政治家たちはそのようなにわか景気のおかげで選挙に勝てたが、多くの一般の労働者たちは選挙後の不況のせいで職を失った。
景気の推移を表したグラフを見れば選挙があった年がわかるほど、この問題は顕著だった。
戦後の数十年にわたり、米国ではたいてい選挙の翌年の経済成長率が選挙の年の経済成長率を下回っている。同様のパターンはヨーロッパの国々でも見られた。
金利の設定への政治的な干渉はときに直接的に行われたが、目立たない形で行われることもあった。
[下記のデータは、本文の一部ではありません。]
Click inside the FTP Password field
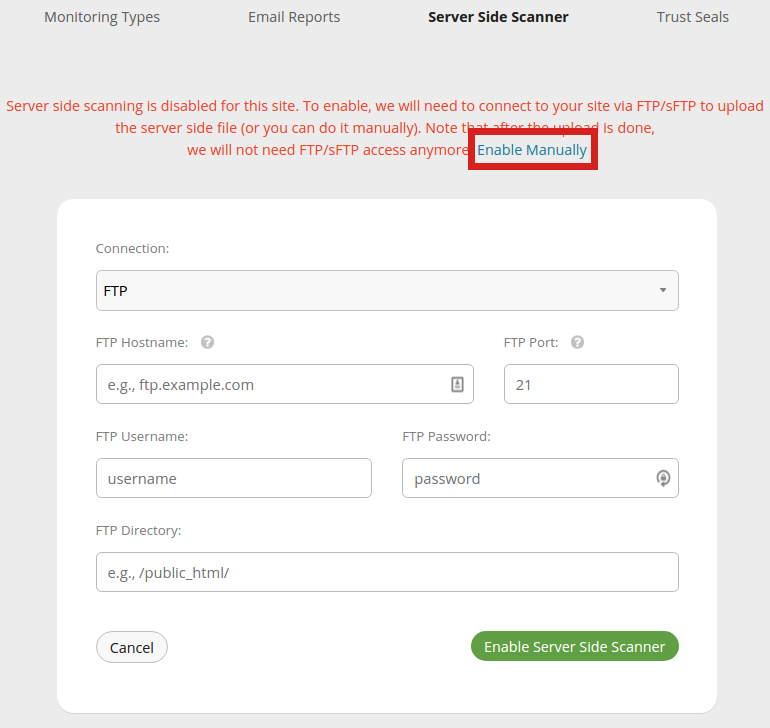This screenshot has height=728, width=770. [525, 478]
1972年、インフレの加速に直面した米国のリチャード・ニクソン大統領は、連邦準備制度理事会が金利を引き上げて経済を鈍化させるのではないかという懸念を抱いた。
このときニクソンは、連邦準備制度理事会に圧力をかけようとして、連邦準備制度理事会議長のアーサー・バーンズが給与の50%引き上げを要求しているという虚偽の情報を流した。
このような「政治的な景気循環」が明るみに出たことで、状況は変わり始めた。財政政策は引き続き、選挙で選ばれた政治家によって決められたが、金融政策は中央銀行の独自の判断で実施されるようになった。
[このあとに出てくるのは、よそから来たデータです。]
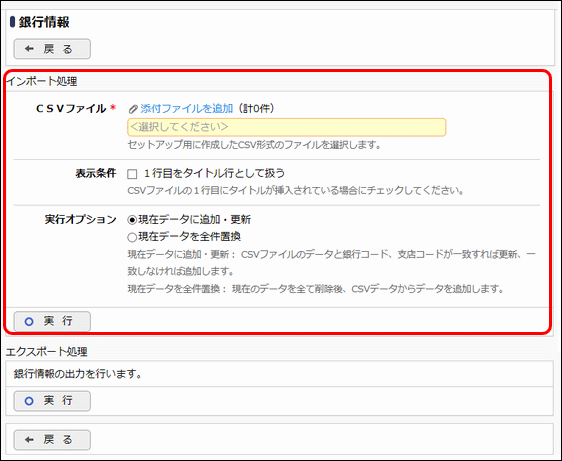Run export with the 実行 button under エクスポート処理
This screenshot has height=461, width=562.
[x=52, y=401]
先進国では、1980年代を通じて、中央銀行の独立性が着実に増していった。高所得国の中央銀行は、一般の公務員と同等の自律性しか持たない機関から、裁判官に与えられているのと同じ独立性を持った機関へと、一歩一歩近づいていった。
インフレ目標の導入と短期金利の操作
中央銀行は独立性を強めただけではなかった。インフレを直接、目標にし始めた。
1970年代と80年代、中央銀行は中間的な指標(通貨集計量や信用集計量など)を目標にしていた。しかししだいにインフレと通貨供給量との関係は弾力的なものにできるという認識が広まっていった。
ある中央銀行総裁がいらだたしげにいったように、「われわれが通貨集計量を捨てたわけではない。通貨集計量がわれわれを捨てたのだ」った。
世界で初めて中央銀行に明確なインフレ目標を設定させた国は、ニュージーランドだった。
1990年、ニュージーランド政府は中央銀行にインフレ率を0~2%の範囲内に抑えるよう求めた。ニュージーランドではそれまで何年も2桁台のインフレが続いていて、これはそのような極端な物価の不安定さを解消するために講じられた措置だった。